*WHAT YOU HAVE TO DO*
Go through the entries below and pick out every line with "agent".

___ AVAILABLE RECORDS

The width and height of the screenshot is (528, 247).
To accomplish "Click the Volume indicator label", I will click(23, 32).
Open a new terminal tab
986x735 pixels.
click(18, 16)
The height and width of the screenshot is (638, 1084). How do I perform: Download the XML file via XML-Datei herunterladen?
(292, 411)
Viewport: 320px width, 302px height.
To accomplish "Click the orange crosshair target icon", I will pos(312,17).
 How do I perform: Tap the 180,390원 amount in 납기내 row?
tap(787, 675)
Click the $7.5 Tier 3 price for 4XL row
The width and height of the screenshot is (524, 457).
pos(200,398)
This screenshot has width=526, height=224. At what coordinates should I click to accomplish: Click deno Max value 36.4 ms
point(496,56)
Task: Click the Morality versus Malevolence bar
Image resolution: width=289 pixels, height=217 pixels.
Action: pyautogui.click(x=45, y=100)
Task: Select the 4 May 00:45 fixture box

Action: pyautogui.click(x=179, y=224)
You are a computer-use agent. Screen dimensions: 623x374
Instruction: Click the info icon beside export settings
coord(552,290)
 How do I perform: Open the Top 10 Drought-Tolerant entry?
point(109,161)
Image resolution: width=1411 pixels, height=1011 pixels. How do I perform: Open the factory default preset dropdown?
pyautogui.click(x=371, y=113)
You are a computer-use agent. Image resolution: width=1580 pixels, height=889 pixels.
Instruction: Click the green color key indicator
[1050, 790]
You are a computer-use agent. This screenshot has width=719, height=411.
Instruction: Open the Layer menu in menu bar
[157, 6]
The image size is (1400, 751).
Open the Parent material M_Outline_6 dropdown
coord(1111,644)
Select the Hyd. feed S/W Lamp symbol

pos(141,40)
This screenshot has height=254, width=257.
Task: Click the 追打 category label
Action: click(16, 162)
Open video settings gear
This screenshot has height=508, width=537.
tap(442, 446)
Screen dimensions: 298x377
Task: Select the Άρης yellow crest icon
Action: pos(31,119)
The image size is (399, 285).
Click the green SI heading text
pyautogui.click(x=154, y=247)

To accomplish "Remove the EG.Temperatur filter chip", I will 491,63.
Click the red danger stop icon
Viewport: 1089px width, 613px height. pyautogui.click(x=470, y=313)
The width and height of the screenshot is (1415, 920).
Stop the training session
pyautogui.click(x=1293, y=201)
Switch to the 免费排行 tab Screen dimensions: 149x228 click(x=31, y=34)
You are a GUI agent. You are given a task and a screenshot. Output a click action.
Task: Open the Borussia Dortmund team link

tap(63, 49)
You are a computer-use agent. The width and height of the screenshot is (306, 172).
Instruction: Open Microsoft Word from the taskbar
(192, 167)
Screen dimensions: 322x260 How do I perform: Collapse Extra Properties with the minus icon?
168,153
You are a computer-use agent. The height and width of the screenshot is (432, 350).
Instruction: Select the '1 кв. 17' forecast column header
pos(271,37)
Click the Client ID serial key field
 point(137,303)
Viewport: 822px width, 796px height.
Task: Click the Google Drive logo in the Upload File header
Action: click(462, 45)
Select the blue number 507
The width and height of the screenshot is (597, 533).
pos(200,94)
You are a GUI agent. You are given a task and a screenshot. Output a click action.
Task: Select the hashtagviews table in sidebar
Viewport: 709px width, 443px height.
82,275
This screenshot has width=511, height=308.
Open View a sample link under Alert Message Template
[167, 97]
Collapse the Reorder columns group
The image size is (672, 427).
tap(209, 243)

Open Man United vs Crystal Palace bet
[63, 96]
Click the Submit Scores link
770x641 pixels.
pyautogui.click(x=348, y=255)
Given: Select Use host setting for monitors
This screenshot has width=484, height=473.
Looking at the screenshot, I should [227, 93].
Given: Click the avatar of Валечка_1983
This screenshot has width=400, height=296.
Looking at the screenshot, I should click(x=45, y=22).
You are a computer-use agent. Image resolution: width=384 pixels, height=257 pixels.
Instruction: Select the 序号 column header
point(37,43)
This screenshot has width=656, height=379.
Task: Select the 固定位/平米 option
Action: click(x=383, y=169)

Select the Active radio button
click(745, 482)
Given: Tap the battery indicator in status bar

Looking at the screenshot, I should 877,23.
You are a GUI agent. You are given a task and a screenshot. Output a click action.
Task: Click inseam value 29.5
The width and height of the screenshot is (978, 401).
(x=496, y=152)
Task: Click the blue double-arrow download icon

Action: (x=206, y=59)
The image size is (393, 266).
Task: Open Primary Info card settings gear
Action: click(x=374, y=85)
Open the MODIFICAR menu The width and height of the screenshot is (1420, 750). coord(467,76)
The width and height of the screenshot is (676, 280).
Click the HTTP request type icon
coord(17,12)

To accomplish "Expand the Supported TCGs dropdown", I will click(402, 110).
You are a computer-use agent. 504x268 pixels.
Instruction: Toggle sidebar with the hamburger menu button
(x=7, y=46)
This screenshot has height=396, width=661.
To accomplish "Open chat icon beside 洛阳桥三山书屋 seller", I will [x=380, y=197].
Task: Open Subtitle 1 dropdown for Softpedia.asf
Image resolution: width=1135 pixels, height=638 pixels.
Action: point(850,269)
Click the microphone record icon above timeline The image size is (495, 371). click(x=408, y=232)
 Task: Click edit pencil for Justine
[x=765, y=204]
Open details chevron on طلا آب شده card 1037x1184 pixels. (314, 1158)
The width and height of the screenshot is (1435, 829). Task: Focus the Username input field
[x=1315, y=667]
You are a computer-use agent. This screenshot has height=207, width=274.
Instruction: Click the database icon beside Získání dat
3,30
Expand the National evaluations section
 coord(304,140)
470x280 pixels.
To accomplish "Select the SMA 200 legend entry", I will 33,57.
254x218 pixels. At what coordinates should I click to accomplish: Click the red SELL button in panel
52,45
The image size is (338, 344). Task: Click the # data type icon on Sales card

______

*RESPONSE FOR THIS EXERCISE*
You are a computer-use agent. Screen dimensions: 623x374
You are a computer-use agent. Image resolution: width=1580 pixels, height=889 pixels.
You are a computer-use agent. This screenshot has width=719, height=411.
You are a GUI agent. You are given a task and a screenshot. Output a click action.
You are a computer-use agent. The width and height of the screenshot is (306, 172).
You are a computer-use agent. The height and width of the screenshot is (432, 350).
You are a GUI agent. You are given a task and a screenshot. Output a click action.
You are a computer-use agent. Image resolution: width=384 pixels, height=257 pixels.
You are a GUI agent. You are given a task and a screenshot. Output a click action.
You are a computer-use agent. 504x268 pixels.
You are a computer-use agent. This screenshot has height=207, width=274.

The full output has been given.